Our Lady of Paralytic Bliss
As the patron saint of sex icons, my blessings are with the woman who grab their crotches. Whether they do it on poles for money, or they do it on poles for medals, or they do it on stage in front of millions while making powerful socio political statements.
This morning a video of me pole dancing was posted as a 'great response' to the complaints that the Super Bowl halftime show was inappropriate for kids. “Pole competitions have a ParaPole category. We have Pole athletes with missing limbs,” the post said. Proof that pole dancing is not sexual! The post also said that the best defense against ignorance is education. So, it seems that it is time for some education.
Yes. It is true. As a disabled person with a vagina, my vagina is magic. I pole dance for angels. I can render an entire sport full of neutral, unsexual, child-like innocence by the power of my paralyzed vagina alone. I can do and express sexual things without attracting society’s wrath. And that is walking on water level of miracle.
I have ascended to a higher sexual plane. One in which mere sensory nerve function is finally understood to be more of a limit than a gift. On earth, there is much fear and self-loathing. You loathe your bodies and the bodies of others, you loathe and you envy them and are capable of such frothing wrath, as if you believe vaginas shoot knives at children whenever a woman (especially if she’s a woman of colour) gets too happy, takes up space, has a body in public, and accomplished stuff for herself.
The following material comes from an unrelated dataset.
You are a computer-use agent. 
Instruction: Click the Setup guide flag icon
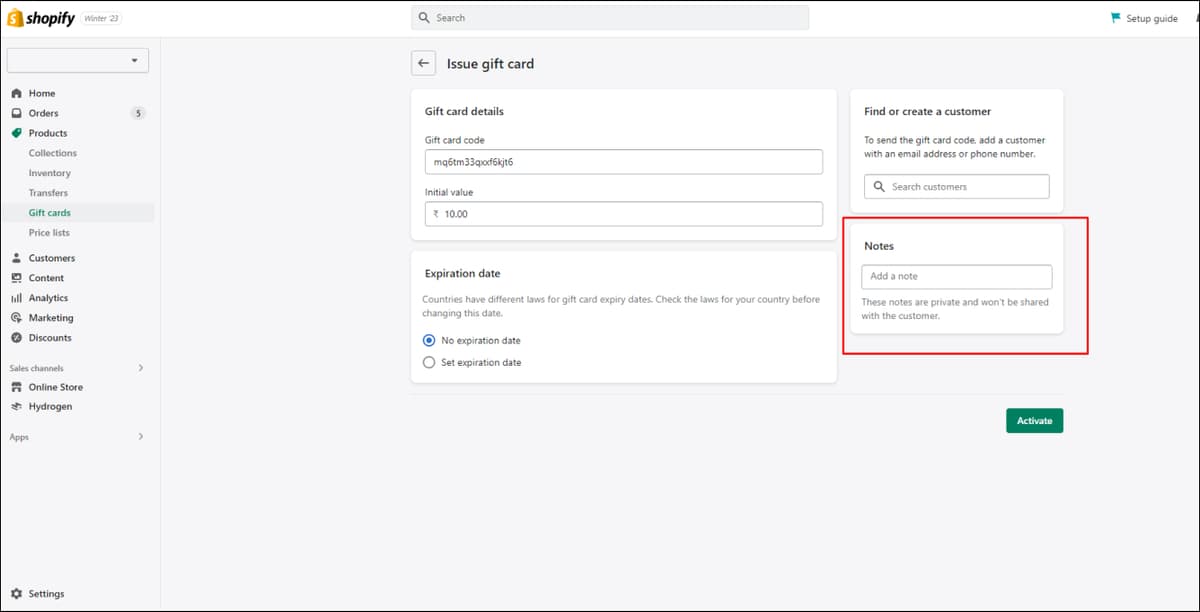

From my transcendent perspective of paralytic bliss I want you to know that desexualizing women in order to legitimize a sport and/or to oversimplify and whitewash feminism is a pyrrhic battle. You might win, but then you lose. May the power of my magic vagina pour it’s orgasmic blessings upon you. May you be full of your own sex, may you take up space and accomplish things on your own terms and be impervious to the senseless foamy wrath frothing among you.